Brewster: Ich weiß, dass für Wladimir diese Revanche wichtig war, um sich zu rehabilitieren. Aber ich finde, dass er nicht wirklich Revanche genommen hat. Dafür hätte er Fuß an Fuß mit mir kämpfen müssen. Aber er hat immer nur seinen Jab gebracht, den zugegebenermaßen sehr gut, und ist dann weggerannt. Er hat mich vielleicht besiegt, aber nicht geschlagen. Er hat mir nicht weh getan. In der fünften Runde machte mein Auge wieder Probleme. Deshalb habe ich aufgegeben. Es war seine einzige Chance, mich zu schlagen: In einem Kampf, in dem ich nicht in Form war. Wir wissen das beide, deshalb respektiert er mich auch so sehr.
Wie hoch schätzen Sie Ihren Anteil daran, dass Klitschko zu dem wurde, der er heute ist? Immerhin hat er seitdem eine ganz andere Einstellung zum Training und zu seinem Beruf.
Brewster: Ich denke schon, dass mein Sieg daran einen großen Anteil hat. Es war eine wichtige Erfahrung für ihn, und wer sich aus so einem tiefen Tal herauskämpft, der hat großen Respekt verdient. Ich schaue noch heute Wladimirs Kämpfe, und ich bin ein großer Fan von ihm, er macht das, was er kann, perfekt. Überhaupt bin ich ein großer Fan der beiden Brüder, weil sie für das Image des Boxsports unheimlich viel getan haben. Wir halten über Facebook Kontakt. Ich verfolge, was Vitali in der Ukraine tut, ich bete jeden Tag auch für ihn, dass er gesund bleibt, und für Wladimir, dass er als unbesiegter Champion abtritt und danach dem Sport erhalten bleibt, denn Männer wie ihn braucht das Boxen.
Sehen Sie denn irgendjemanden, der Wladimir noch einmal besiegen könnte?
Brewster: Das einzige, was ihn stoppen kann, ist sein Alter. Er ist einfach zu erfahren, zu stark und zu fit, als dass ihm irgendjemand der aktuellen Gegner gefährlich werden könnte. Keiner von denen ist erfahren genug, um es mit dem Meister der Ringe aufnehmen zu können.

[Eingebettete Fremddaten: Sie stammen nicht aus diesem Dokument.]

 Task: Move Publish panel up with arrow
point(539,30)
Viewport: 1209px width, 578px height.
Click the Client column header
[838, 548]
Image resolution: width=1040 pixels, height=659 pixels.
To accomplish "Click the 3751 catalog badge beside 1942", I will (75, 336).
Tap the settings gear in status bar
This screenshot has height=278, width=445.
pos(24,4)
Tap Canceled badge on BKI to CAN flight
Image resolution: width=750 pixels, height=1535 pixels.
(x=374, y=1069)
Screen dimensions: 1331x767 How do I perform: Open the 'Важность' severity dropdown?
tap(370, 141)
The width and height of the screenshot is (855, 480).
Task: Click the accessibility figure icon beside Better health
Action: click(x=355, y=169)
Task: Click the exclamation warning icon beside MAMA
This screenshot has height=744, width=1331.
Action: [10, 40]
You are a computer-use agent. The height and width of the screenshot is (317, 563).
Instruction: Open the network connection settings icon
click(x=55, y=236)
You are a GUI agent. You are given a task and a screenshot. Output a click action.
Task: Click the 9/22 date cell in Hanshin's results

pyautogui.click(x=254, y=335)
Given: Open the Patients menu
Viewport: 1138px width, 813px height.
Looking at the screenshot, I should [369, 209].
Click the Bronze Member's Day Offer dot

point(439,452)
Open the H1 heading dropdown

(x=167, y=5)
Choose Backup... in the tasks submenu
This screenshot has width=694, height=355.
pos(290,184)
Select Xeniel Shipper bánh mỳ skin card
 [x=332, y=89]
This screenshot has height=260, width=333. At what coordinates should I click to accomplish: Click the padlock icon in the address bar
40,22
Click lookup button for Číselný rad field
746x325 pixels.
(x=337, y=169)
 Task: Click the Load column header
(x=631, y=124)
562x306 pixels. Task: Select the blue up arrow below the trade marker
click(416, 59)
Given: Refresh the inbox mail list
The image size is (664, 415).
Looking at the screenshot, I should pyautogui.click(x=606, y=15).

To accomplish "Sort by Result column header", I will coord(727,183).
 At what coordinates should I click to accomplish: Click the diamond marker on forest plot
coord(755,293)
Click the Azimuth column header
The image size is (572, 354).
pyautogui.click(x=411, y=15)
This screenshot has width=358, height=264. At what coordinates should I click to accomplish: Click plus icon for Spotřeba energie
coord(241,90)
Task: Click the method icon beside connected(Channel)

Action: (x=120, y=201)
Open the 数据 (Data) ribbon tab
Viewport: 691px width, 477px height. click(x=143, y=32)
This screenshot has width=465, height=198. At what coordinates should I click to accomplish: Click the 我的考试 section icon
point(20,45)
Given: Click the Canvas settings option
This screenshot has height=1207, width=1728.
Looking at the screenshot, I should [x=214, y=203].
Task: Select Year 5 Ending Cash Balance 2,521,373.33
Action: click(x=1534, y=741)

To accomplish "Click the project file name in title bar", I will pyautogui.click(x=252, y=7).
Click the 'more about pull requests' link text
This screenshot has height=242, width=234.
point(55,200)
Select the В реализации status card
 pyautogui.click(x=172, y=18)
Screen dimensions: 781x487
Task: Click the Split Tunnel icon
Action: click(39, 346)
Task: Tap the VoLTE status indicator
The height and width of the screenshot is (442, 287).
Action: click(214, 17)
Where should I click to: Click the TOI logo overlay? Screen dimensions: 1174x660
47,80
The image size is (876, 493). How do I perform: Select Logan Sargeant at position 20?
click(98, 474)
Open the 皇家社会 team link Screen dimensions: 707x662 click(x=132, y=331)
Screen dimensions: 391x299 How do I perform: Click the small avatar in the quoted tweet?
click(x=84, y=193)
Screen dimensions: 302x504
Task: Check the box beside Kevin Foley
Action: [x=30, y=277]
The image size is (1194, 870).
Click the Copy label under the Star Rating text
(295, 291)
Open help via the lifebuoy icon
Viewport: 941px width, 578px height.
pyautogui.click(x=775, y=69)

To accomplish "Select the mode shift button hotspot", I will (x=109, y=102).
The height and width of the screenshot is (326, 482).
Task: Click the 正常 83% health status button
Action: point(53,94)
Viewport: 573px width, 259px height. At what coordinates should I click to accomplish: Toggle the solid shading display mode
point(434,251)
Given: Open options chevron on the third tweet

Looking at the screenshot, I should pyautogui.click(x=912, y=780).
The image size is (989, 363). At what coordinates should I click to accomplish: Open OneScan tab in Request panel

Was wäre denn ein Erfolgsrezept?
Brewster: Wenn es jemanden gäbe, der so groß, so stark und so fit wie Wladimir ist, und wenn der dann den Mut hätte, den ich hatte, dann könnte es eng werden für Wladimir. Aber diesen Boxer gibt es nicht.
Der Australier Alex Leapai, gegen den Klitschko seine drei WM-Titel am 26. April in Oberhausen verteidigt, ist es also auch nicht?
Brewster: Leapai hat ja auf der Pressekonferenz gesagt, er sei der Gegner, der härter schlägt als alle anderen vor ihm. Da kann ich nur sagen: Hey Bruder, du hast Lamon Brewster vergessen! Ich glaube, dass Leapai keine Chance haben wird.
Bleibt nur noch eine Frage: Wenn Lamon Brewster in Topform auf den Wladimir Klitschko von heute träfe, wer würde den Kampf gewinnen?
Brewster: Ich, denn mein Herz ist noch immer größer als seins. Ich bin weiterhin davon überzeugt, dass ich der einzige Boxer bin, der Wladimir schlagen könnte. Aber meine Zeit ist vorbei, und ich bin dankbar, dass er 2004 mutig genug war, gegen mich in Bestform anzutreten. Da hat er bewiesen, dass er ein wahrer Champion ist. Deshalb gönne ich ihm alles, was er danach erreicht hat und was er geworden ist, von Herzen.